» SELECTED PASSAGE
____
On TB every waking moment
After working in the accounting department of a hospital I can tell you 100% that the "Chargemaster" prices are fiction. In fact, when closing our books each month we had to book an entry to reduce our revenue to what we expected to be paid by various insurance entities. This reduction was usually about 45%. Whenever you have to pay the bill directly, talk to Patient Financial Services and ask for a cash payment discount. That discount should be at least 25%. On bigger bills ask to pay the blue cross rate.

I have had my bill reduced by 40-60% for paying within 10-30 days.
 

CGTech

Has No Life - Lives on TB
I look at the bills being charged the patient, and wonder how in hell the folk sending those bills out can sleep at night...
 

Melodi

Disaster Cat
I look at the bills being charged the patient, and wonder how in hell the folk sending those bills out can sleep at night...
After reading the article, this is one question I have to ask my husband about working in such a system; even though he might do quite well under it.

Also, the pre-existing conditions clause change is not the actually the charge that breaks insurance companies backs. They want you to think it is, to justify writing insurance to people like my husband (we ended up staying in Europe because no insurance company would insure him due to birth defects, at least not as a self-employed person). But in reality, for decades they have vied with other to under-write policies for the Federal Employee Health Care System, where all employees and their families must be covered for EVERYTHING in the policy no matter what their state of health. I knew people who kept Federal Jobs who could have worked elsewhere because their child had cancer or their spouse had a heart condition; they even turned down better paying private sector jobs because the company health insurance play would have denied coverage to their sick family members.

Also the SAME COMPANIES (they are multi-nationals for the most part) also complete for the insurance market in places like Germany and Ireland where not covering such conditions is illegal (except under certain circumstances like a failure to declare or when moving to the country for the first time). One the policy is in full effect, just like the US Federal Employee system, everyone covered is covered for what goes wrong with you.
____
» PROVIDED INFORMATION

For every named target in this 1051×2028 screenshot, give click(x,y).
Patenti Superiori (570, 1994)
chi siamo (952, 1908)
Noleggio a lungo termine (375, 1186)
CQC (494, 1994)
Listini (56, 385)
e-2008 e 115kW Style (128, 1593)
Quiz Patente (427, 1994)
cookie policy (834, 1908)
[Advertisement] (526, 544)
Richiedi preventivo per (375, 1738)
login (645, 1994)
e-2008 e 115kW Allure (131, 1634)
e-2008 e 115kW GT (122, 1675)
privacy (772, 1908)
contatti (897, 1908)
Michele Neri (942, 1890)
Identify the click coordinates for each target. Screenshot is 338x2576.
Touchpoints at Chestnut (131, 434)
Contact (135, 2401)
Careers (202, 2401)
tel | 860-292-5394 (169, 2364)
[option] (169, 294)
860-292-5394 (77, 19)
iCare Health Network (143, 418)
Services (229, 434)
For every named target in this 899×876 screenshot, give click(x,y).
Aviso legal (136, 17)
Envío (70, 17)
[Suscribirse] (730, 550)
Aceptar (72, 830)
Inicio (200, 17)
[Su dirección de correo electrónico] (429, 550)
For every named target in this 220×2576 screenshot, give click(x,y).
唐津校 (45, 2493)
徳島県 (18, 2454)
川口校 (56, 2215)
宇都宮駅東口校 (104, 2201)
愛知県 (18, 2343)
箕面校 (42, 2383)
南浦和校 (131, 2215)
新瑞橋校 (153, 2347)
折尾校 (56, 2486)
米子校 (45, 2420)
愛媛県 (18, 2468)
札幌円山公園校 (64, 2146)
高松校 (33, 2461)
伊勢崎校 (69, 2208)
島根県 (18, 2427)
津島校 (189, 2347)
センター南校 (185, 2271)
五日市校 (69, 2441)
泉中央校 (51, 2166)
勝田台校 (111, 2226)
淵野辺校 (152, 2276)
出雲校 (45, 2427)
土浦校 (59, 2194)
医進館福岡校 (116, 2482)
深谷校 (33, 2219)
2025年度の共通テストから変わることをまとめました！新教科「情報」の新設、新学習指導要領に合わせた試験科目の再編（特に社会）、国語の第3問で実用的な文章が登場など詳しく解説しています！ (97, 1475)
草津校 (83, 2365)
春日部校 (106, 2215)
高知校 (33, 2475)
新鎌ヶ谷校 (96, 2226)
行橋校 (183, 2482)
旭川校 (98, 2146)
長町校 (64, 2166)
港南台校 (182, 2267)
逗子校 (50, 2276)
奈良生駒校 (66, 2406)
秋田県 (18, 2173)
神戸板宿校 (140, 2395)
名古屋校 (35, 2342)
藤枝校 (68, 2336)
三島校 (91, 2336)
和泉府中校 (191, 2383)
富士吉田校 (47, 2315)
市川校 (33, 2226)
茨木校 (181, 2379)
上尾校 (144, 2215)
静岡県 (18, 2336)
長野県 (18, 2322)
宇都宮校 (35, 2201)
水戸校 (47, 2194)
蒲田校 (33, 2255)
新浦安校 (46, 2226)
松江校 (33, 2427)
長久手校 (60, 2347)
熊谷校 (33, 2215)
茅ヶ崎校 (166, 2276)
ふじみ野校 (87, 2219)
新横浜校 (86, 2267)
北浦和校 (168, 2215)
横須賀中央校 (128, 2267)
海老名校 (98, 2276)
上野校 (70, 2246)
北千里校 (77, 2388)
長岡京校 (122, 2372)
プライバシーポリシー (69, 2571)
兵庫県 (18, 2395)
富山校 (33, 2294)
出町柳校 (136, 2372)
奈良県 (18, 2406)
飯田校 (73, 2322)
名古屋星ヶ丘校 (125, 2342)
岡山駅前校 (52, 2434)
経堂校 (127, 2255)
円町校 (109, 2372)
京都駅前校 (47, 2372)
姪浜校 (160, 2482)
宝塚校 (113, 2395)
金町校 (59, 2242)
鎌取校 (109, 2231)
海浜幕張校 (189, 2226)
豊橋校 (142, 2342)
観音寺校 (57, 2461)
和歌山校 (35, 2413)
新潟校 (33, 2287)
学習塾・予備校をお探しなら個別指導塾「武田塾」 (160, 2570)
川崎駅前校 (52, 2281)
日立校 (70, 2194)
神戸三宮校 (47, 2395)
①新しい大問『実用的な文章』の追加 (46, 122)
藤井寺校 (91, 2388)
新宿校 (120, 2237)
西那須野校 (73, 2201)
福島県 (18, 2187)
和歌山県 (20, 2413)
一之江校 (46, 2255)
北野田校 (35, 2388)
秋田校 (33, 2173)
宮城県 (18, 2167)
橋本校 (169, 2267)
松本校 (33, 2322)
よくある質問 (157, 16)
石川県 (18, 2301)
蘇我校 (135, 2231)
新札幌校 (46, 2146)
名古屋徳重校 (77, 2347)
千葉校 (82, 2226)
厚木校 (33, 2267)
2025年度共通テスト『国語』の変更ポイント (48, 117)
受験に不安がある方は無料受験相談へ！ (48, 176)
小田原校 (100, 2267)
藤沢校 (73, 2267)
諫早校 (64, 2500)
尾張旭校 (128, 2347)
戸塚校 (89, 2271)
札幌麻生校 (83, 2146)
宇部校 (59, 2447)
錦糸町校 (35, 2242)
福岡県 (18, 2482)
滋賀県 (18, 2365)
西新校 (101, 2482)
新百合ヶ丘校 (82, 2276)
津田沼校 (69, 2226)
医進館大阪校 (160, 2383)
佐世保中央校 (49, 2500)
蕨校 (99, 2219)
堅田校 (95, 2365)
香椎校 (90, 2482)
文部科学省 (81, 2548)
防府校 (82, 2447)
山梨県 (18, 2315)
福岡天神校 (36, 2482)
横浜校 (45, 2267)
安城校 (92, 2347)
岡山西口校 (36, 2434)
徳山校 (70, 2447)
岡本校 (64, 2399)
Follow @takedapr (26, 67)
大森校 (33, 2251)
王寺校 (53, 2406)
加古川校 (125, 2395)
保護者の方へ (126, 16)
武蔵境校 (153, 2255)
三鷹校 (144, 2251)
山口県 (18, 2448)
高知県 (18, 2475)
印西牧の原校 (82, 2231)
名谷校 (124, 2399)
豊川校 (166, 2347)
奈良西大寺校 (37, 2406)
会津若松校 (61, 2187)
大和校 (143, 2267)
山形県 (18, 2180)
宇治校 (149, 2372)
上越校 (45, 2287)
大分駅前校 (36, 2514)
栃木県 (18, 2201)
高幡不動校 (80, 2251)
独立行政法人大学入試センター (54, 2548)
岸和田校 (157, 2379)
____
» PROBLEM 1
From the forum thread on hospital bills, copy everything from "Also, the pre-existing" down to "sick family members.".
» PROBLEM 2
Translate this sentence from the forum thread on hospital bills into Spanish: "That discount should be at least 25%."
» PROBLEM 3
In the forum thread on hospital bills, whom does the writer advise talking to when asking for a cash payment discount?

» WORKED SOLUTION 1
Also, the pre-existing conditions clause change is not the actually the charge that breaks insurance companies backs. They want you to think it is, to justify writing insurance to people like my husband (we ended up staying in Europe because no insurance company would insure him due to birth defects, at least not as a self-employed person). But in reality, for decades they have vied with other to under-write policies for the Federal Employee Health Care System, where all employees and their families must be covered for EVERYTHING in the policy no matter what their state of health. I knew people who kept Federal Jobs who could have worked elsewhere because their child had cancer or their spouse had a heart condition; they even turned down better paying private sector jobs because the company health insurance play would have denied coverage to their sick family members.

» WORKED SOLUTION 2
Ese descuento debería ser de al menos el 25 %.

» WORKED SOLUTION 3
Patient Financial Services.